Как оборвала нашу с ним игривую переписку в самом начале совещания, так теперь и мучаюсь, невольно зарабатывая себе косоглазие постоянными попытками прочесть новые и новые сообщения.
Потому что Илья оказался тем еще контрол-фриком, мнительным и слишком много думающим.
И мое внезапное сетевое молчание может теперь воспринять совершенно неправильно.
Это одновременно бесит и заводит.
Он вообще весь такой, противоречивые эмоции вызывает…
Вспоминаю, как накануне вечером, жестко выговаривая ему за
Очень уж у моего электрика глаза стали острые и жесткие.
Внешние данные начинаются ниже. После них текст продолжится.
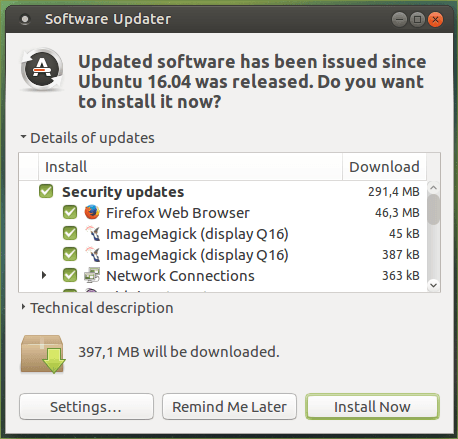Click the first ImageMagick wizard icon
Image resolution: width=458 pixels, height=439 pixels.
[x=92, y=233]
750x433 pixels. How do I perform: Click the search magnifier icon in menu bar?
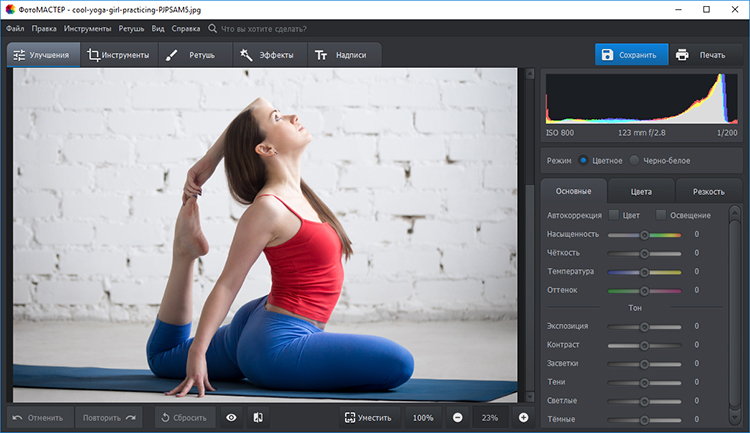tap(212, 29)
Я даже открыла рот, чтоб не опоздать и первой высказать ему все, окончательно таким образом разрушая… Почему-то это казалось важным: успеть первой. Сохранить нервные клетки. Хотя, какие, к чертям, нервные клетки, после Лисовского-то? Выжженная пустыня… И вот теперь ветры, гуляющие по ней, мешают строить нормальные отношения с вполне нормальным мужчиной… Не без особенностей, конечно же, но у кого их нет? Я сама не подарок.
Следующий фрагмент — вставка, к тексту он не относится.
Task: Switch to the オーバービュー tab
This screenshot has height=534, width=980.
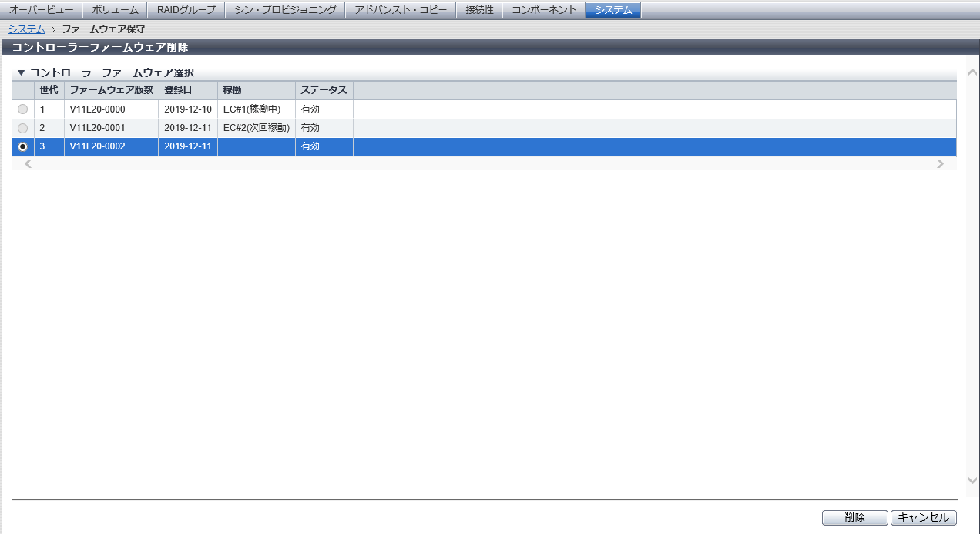Action: point(42,10)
Вчера вечером об этом не думалось совершенно.
Мне было обидно и больно, но прогноз наших будущих отношений складывался на редкость паршиво. И разорвать тревожную ситуацию требовалось как можно скорее…
Тем более, что Илья молчал и смотрел, никак не пытаясь вырулить, не пытаясь дать хоть чуть-чуть понять, что дорожит нашими недолгими отношениями, и я…
Я даже начала что-то говорить, но в этот момент Илья просто молча наклонился и поцеловал. Неожиданно. Почему-то неожиданно для меня.
Вроде бы, вот только-только злился, жестил взглядом и каменел желваками, а в следующее мгновение уже целует… Да так мягко, так сладко, так нежно!
Я мгновенно потерялась в этом урагане эмоций, вцепилась в его плечи, прижимаясь сильнее, забывая все, что хотела сказать… Боже, он так целует… Тут саму себя забудешь…
Вот только Илья все помнил.
Он оторвался от моих губ, уже когда задыхаться начала, сказал тихо и неожиданно мягко:
— Черт… Я что-то загнался… Прости меня, Эмми… Ты меня дураком делаешь, полным… Никогда, ни с одной женщиной такого не испытывал… Веришь, как увидел тебя с ним, прямо крышу снесло… Прости…
И столько искренности в его словах было, что я, и без того уже больше похожая на подтаявшую на солнышке мороженку, чем на человека, еще сильнее растеклась, улыбаясь, и такое облегчение было в душе, в сердце…
Он просил прощения… Признавал. Сам. Черт, это дорогого стоило.
— Прости и поехали уже, а, Эммануэ-э-эль… — снова тягуче и сладко пропел мое имя Илья, и его руки принялись все сильнее тискать мой зад, с вполне очевидными намерениями, — а то кое-кто сладкое получил, а кое-кому терпеть нужно…
— Пошли, — промурлыкала я ему в губы… — до машины… Покажешь мне заднее сиденье…
Илья замер на пару мгновений, глядя на меня и словно не веря в то, что услышал, а затем со словами:
— Что-то я явно хорошее в прошлой жизни сделал, раз тебя встретил…
Грубовато поцеловал, едва сдерживась, и потащил меня к машине…
— Я думаю, что Эммануэль Эдуардовна сейчас нам предоставит хотя бы в общих чертах план работы по этой вакансии… — вырывает меня из приятных, будоражащих воспоминаний о горячем начале вечера, плавно перешедшем в безумную, совершенно бессонную ночь, голос ИИ.